Oriana wrapped her arms around her torso, trying to ward off the chill and soothe her protesting stomach, which was clenching painfully with hunger. She was damp, she was cold, and she was tired. Afraid of missing an opportunity for rescue, she hadn’t really slept since making her emergency landing.

How had she ended up like this, starving and wandering aimlessly, lost and alone in the middle of a wildlife refuge? Had she become so jaded, so arrogant, that she had failed to be prepared for the worst?

She should have known better. When Oriana was young, her father had always preached about being prepared, drumming it into her like she was some damn Boy Scout and he was her troop leader.
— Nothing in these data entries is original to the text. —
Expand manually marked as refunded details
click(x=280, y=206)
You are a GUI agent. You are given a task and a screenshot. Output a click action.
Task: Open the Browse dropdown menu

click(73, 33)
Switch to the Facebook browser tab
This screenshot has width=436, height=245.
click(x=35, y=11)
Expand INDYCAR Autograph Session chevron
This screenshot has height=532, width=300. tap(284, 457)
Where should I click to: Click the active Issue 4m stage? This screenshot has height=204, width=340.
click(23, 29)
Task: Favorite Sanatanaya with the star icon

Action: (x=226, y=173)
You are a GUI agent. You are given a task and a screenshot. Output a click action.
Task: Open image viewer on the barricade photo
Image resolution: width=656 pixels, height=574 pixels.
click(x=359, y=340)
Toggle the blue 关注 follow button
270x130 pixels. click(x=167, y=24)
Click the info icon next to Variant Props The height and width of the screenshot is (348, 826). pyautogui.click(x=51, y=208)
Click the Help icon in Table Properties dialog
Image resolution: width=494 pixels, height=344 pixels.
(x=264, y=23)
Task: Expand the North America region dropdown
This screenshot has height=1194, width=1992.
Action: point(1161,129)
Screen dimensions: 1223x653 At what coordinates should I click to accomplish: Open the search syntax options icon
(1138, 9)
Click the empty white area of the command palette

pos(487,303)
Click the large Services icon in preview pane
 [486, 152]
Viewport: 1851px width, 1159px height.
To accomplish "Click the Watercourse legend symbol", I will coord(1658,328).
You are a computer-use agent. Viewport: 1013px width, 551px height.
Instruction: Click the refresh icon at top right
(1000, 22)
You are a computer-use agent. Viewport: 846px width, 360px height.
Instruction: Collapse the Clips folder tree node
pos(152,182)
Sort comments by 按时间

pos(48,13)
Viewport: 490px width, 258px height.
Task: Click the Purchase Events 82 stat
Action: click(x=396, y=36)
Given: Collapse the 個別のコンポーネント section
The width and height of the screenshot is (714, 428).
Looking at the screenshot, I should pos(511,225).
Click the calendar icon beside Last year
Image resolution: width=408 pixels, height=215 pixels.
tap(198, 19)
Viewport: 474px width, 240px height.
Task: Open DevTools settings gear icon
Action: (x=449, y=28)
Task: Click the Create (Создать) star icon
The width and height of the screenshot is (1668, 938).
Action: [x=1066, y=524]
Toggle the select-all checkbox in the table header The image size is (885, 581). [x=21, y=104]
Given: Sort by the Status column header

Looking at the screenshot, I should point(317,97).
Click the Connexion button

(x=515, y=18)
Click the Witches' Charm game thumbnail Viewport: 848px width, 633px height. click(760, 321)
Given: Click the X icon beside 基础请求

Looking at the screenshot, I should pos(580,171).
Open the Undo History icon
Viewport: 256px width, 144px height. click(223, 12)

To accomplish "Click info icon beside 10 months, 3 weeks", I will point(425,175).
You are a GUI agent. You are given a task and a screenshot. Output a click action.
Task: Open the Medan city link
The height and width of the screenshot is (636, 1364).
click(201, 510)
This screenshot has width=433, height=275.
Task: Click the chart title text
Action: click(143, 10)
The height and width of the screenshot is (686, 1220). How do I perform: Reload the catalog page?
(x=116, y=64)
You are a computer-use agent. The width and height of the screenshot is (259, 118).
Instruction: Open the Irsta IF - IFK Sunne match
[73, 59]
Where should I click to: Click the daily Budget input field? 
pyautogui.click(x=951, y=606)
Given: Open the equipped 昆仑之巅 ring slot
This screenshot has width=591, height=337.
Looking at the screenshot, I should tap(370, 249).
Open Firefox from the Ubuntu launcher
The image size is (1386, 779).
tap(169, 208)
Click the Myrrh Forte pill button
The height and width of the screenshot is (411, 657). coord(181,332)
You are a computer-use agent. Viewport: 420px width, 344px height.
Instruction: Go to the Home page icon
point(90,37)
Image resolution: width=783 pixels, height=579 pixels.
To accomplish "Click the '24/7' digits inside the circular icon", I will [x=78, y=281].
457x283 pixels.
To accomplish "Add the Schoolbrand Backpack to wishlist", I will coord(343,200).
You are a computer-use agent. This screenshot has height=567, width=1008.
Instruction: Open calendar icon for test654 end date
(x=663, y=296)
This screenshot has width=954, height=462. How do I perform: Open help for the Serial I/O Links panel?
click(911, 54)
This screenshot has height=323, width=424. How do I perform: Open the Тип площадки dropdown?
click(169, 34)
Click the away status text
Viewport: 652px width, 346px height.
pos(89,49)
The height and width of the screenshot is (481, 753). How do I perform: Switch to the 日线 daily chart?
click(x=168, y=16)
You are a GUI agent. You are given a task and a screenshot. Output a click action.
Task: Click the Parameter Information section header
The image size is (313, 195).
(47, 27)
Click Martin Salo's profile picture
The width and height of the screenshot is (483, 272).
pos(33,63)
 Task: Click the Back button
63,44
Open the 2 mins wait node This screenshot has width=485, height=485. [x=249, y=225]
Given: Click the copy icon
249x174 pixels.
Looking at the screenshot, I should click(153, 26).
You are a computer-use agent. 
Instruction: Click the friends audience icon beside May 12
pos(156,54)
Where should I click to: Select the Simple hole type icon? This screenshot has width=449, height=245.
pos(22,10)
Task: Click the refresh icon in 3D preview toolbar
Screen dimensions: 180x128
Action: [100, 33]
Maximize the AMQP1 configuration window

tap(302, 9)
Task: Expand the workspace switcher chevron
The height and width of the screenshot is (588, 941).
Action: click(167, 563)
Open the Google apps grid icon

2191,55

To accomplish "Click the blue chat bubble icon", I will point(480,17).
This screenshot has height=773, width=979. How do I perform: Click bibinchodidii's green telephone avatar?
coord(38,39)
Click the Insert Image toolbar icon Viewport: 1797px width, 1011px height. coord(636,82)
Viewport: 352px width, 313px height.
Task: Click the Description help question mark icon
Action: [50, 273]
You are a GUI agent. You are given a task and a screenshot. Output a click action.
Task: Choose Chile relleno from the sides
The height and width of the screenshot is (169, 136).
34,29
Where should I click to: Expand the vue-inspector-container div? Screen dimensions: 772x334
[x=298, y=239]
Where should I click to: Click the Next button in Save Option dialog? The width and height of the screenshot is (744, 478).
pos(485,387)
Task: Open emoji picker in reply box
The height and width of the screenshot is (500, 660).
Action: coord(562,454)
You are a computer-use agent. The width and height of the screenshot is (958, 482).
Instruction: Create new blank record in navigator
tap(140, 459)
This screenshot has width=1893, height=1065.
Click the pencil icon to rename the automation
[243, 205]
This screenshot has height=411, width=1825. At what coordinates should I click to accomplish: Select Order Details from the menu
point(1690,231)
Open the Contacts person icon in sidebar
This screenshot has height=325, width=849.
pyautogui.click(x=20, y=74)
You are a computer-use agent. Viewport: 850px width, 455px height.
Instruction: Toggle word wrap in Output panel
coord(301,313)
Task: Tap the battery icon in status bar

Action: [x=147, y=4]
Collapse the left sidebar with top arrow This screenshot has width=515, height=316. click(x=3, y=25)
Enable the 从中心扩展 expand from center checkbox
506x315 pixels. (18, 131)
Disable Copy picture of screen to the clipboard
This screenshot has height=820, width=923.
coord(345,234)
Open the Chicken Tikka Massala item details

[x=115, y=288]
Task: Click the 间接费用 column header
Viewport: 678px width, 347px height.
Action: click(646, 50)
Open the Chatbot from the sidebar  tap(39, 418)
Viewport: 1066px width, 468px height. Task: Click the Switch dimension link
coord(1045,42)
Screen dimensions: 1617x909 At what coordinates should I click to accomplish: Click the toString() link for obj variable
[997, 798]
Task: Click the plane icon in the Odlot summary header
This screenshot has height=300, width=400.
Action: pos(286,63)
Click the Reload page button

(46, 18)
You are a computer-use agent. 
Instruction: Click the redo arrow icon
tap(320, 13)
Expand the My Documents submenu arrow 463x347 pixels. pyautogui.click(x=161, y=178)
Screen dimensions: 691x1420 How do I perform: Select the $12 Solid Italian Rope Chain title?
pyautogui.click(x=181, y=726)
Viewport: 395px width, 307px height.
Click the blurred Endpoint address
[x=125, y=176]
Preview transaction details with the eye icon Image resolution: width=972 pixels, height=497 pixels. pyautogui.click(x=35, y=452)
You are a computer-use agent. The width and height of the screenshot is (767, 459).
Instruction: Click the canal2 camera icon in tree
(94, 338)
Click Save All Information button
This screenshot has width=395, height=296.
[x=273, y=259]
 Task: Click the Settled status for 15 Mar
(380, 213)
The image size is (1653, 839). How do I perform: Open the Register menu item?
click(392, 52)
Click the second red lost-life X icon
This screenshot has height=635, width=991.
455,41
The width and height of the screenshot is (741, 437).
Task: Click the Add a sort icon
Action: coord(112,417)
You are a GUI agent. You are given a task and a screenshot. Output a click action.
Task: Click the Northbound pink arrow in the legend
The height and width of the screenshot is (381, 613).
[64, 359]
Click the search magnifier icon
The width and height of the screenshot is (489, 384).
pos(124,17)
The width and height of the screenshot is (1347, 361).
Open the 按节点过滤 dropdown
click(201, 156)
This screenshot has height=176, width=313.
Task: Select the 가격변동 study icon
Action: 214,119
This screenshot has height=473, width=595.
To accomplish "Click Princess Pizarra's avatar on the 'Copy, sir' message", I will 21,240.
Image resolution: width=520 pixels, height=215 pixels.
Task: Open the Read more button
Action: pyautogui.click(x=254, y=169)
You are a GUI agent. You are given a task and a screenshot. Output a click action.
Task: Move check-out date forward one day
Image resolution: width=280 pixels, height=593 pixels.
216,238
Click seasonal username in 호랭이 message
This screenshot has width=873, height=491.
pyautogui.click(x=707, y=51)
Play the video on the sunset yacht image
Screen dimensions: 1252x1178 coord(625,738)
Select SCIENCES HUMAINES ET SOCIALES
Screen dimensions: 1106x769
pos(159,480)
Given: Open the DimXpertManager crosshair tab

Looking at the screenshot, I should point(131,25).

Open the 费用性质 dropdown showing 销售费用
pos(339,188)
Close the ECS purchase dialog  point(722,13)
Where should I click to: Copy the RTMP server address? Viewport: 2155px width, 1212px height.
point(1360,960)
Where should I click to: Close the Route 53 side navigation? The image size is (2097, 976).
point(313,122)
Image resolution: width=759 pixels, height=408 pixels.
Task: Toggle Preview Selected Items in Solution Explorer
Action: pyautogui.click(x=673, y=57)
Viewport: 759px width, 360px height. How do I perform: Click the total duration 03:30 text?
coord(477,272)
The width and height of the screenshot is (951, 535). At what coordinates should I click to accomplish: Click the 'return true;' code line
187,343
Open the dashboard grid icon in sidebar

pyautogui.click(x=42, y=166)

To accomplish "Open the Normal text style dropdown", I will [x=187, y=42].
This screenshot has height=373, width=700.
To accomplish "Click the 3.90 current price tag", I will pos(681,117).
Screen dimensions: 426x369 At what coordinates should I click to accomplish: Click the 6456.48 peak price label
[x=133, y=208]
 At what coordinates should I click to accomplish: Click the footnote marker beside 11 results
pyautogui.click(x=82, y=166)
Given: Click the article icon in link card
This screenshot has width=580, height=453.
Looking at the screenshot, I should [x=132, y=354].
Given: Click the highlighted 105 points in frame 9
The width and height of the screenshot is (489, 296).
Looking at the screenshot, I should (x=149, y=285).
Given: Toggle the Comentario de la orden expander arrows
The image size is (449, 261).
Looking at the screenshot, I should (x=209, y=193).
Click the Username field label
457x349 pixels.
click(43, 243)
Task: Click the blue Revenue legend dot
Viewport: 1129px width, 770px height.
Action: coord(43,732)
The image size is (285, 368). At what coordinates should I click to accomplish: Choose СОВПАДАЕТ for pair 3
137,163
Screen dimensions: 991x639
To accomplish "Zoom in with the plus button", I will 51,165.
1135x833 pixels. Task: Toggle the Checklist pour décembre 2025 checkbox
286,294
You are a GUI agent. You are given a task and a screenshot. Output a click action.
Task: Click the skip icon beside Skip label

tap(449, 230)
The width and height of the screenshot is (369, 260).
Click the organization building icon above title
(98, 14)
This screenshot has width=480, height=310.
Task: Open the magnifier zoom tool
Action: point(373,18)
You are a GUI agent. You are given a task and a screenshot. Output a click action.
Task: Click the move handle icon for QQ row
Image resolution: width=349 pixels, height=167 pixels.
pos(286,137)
She should’ve heeded the lessons. Had she done so, she wouldn’t be stumbling around the forest like some pitiful woodland creature foraging for food when there was none to be found.

Her father used to always tell her to take a week’s worth of food and water with her whenever she had to venture away from civilization, and to pack equipment that would come in handy in the event she found herself without food or shelter—like matches, a fishing poll, a sleeping bag, and a tent.

But she hadn’t listened. After her father died and she inherited his one-man business, she removed the extra emergency supplies her father always stowed out of the small aircraft so she’d have more room for cargo. The only thing she bothered to keep on board was her first-aid kit and flare gun.

A lot of good that flare gun was when there was no one around to see it.

If only I had been making a food delivery when the plane gave out. Instead, she had been returning home from dropping off a group of hikers at one of the remote wilderness lodges.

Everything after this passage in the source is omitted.